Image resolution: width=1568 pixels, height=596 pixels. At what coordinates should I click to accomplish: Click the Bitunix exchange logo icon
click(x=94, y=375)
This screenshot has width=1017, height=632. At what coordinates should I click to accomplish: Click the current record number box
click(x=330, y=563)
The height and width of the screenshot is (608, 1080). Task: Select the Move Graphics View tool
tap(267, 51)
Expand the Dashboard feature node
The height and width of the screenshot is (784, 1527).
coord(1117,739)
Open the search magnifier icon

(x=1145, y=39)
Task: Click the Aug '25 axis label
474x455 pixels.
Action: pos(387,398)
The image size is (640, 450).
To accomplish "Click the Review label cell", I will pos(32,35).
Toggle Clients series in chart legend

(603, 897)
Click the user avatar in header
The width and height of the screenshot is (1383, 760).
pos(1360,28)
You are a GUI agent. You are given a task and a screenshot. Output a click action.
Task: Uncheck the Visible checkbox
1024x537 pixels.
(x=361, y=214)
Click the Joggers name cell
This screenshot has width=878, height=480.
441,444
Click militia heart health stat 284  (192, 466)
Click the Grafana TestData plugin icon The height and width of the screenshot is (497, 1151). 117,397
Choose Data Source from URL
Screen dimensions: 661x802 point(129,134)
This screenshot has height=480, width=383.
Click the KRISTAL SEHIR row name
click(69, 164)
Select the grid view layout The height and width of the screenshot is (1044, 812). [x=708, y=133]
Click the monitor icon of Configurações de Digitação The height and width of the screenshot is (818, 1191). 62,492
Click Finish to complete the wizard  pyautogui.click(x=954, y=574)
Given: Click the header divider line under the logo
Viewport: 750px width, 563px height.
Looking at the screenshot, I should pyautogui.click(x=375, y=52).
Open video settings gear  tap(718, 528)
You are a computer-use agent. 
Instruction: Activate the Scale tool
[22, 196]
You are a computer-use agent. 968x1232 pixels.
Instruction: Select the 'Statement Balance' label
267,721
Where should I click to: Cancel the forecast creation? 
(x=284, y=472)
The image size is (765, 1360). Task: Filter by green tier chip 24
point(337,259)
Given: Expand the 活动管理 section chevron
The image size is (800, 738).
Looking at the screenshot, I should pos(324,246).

-------------------------

* _What you have to do_: The material above must be returned in full, exactly as written.

* _Output for this task_:
Image resolution: width=1568 pixels, height=596 pixels. At what coordinates should I click to accomplish: Click the Bitunix exchange logo icon
click(x=94, y=375)
This screenshot has width=1017, height=632. At what coordinates should I click to accomplish: Click the current record number box
click(x=330, y=563)
The height and width of the screenshot is (608, 1080). Task: Select the Move Graphics View tool
tap(267, 51)
Expand the Dashboard feature node
The height and width of the screenshot is (784, 1527).
coord(1117,739)
Open the search magnifier icon

(x=1145, y=39)
Task: Click the Aug '25 axis label
474x455 pixels.
Action: pos(387,398)
The image size is (640, 450).
To accomplish "Click the Review label cell", I will pos(32,35).
Toggle Clients series in chart legend

(603, 897)
Click the user avatar in header
The width and height of the screenshot is (1383, 760).
pos(1360,28)
You are a GUI agent. You are given a task and a screenshot. Output a click action.
Task: Uncheck the Visible checkbox
1024x537 pixels.
(x=361, y=214)
Click the Joggers name cell
This screenshot has width=878, height=480.
441,444
Click militia heart health stat 284  (192, 466)
Click the Grafana TestData plugin icon The height and width of the screenshot is (497, 1151). 117,397
Choose Data Source from URL
Screen dimensions: 661x802 point(129,134)
This screenshot has height=480, width=383.
Click the KRISTAL SEHIR row name
click(69, 164)
Select the grid view layout The height and width of the screenshot is (1044, 812). [x=708, y=133]
Click the monitor icon of Configurações de Digitação The height and width of the screenshot is (818, 1191). 62,492
Click Finish to complete the wizard  pyautogui.click(x=954, y=574)
Given: Click the header divider line under the logo
Viewport: 750px width, 563px height.
Looking at the screenshot, I should pyautogui.click(x=375, y=52).
Open video settings gear  tap(718, 528)
You are a computer-use agent. 
Instruction: Activate the Scale tool
[22, 196]
You are a computer-use agent. 968x1232 pixels.
Instruction: Select the 'Statement Balance' label
267,721
Where should I click to: Cancel the forecast creation? 
(x=284, y=472)
The image size is (765, 1360). Task: Filter by green tier chip 24
point(337,259)
Given: Expand the 活动管理 section chevron
The image size is (800, 738).
Looking at the screenshot, I should pos(324,246).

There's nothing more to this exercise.